Stored records:
• • •
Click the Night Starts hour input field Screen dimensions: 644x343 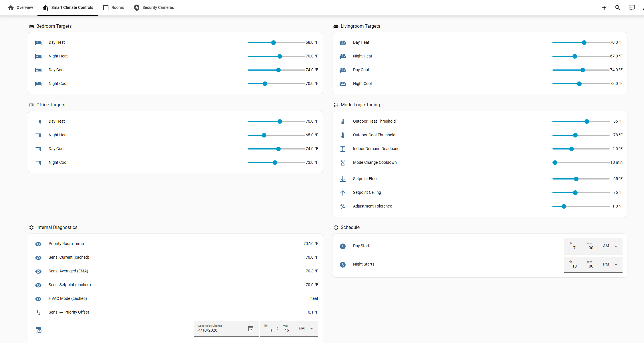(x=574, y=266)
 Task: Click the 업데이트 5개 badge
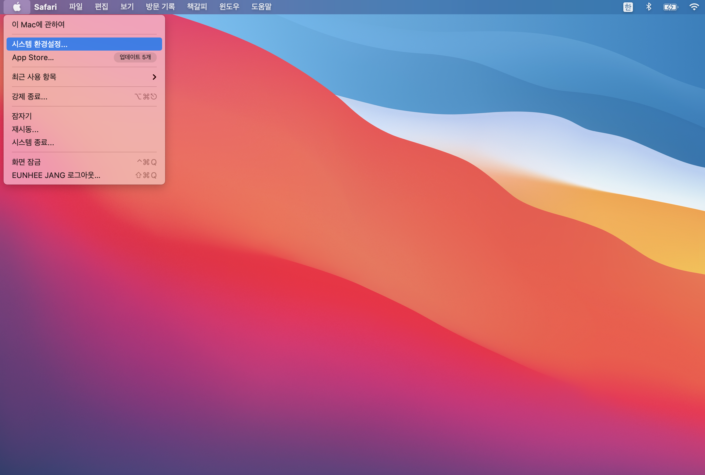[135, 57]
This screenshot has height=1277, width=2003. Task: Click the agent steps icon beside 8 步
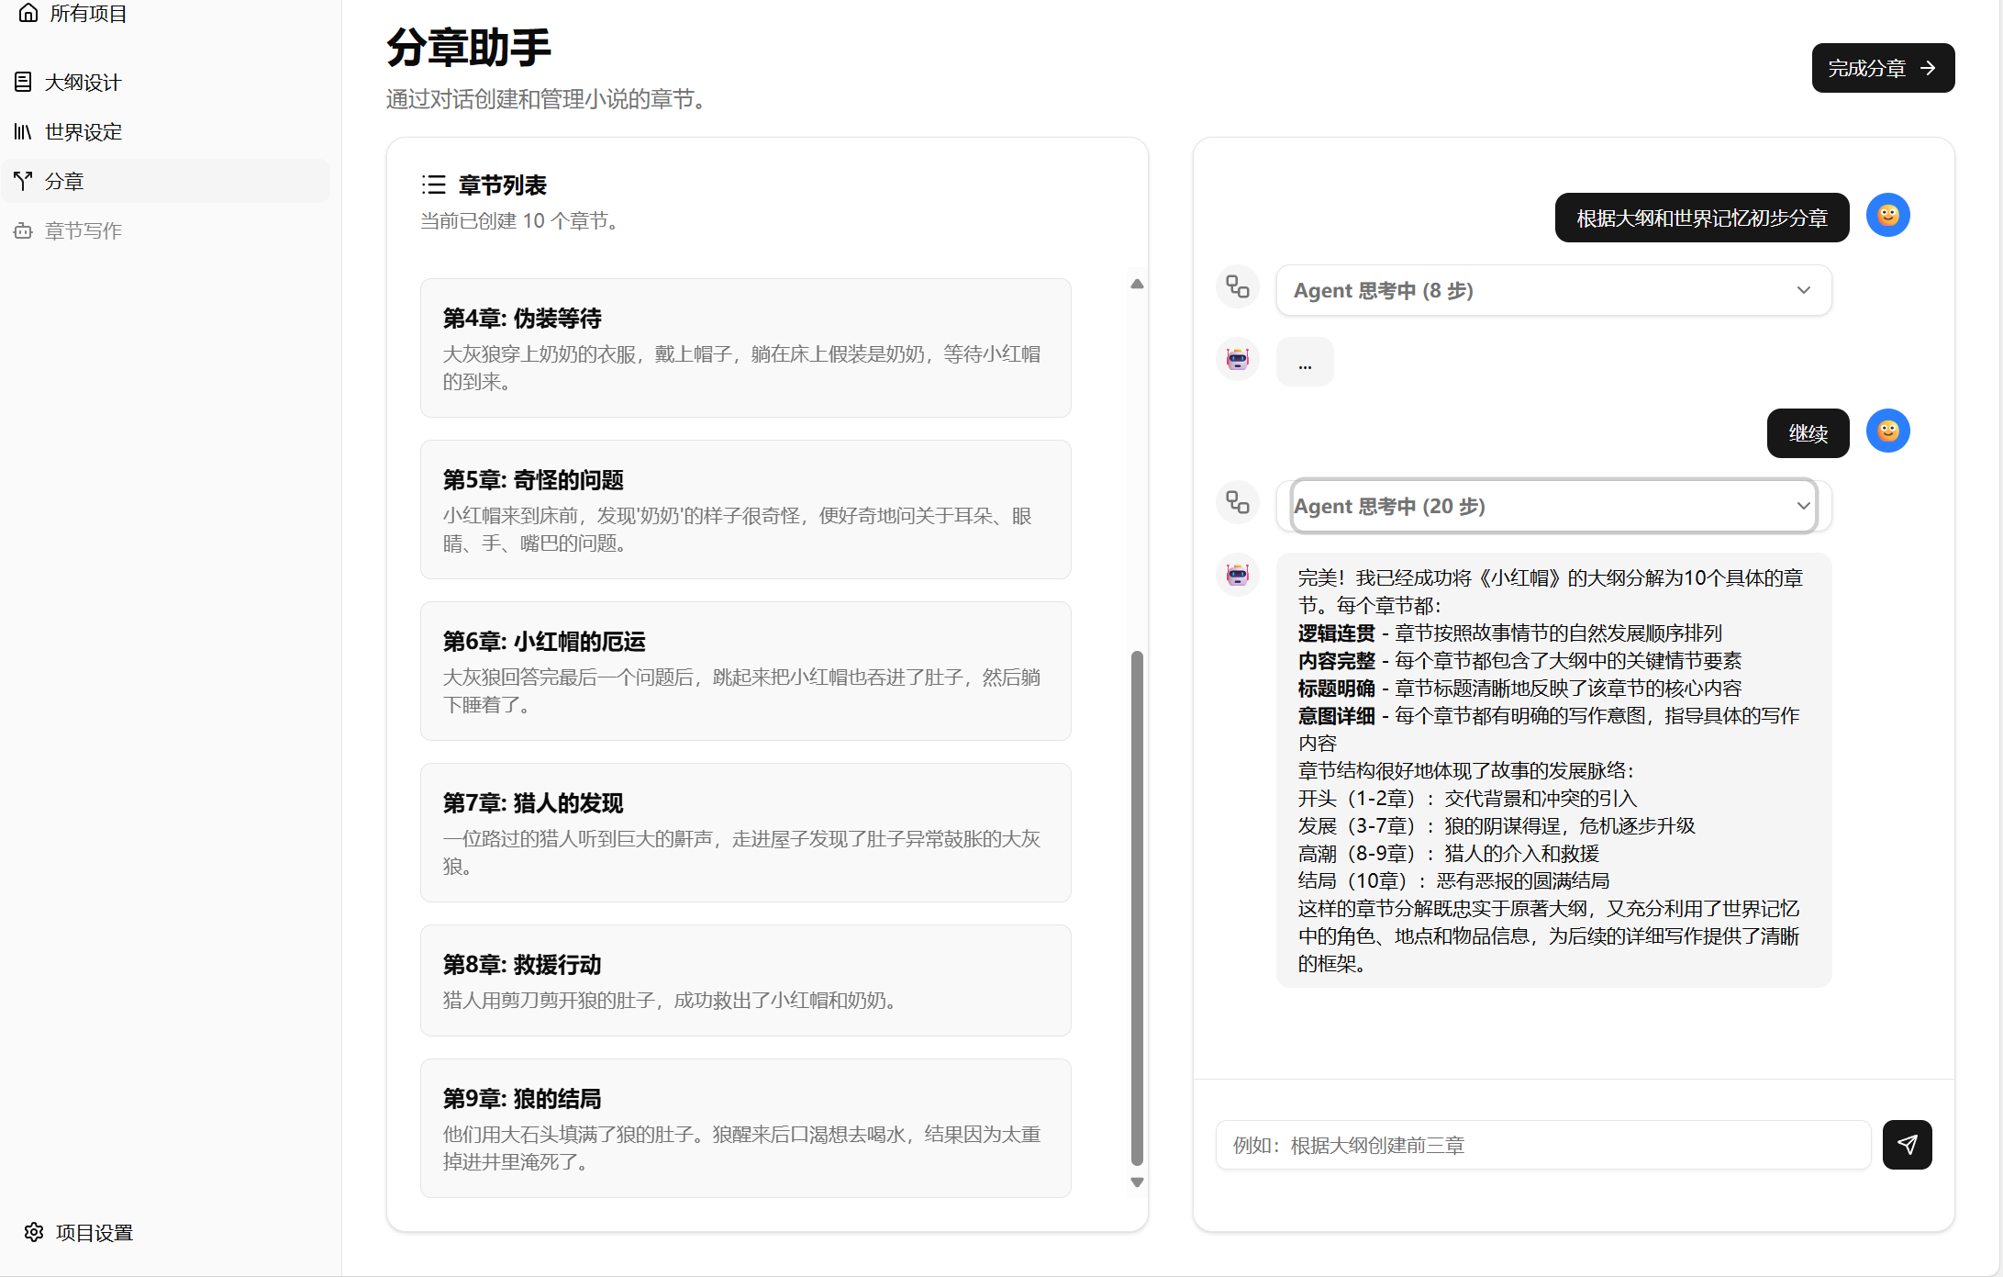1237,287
• • •
• _YOUR TASK_
From the line that contains "Task: Click the 업데이트 5개 badge" down to the last line of the entries above, copy every line exactly and leave out the pictures.

• _RESULT_
 Task: Click the 업데이트 5개 badge
[135, 57]
This screenshot has height=1277, width=2003. Task: Click the agent steps icon beside 8 步
1237,287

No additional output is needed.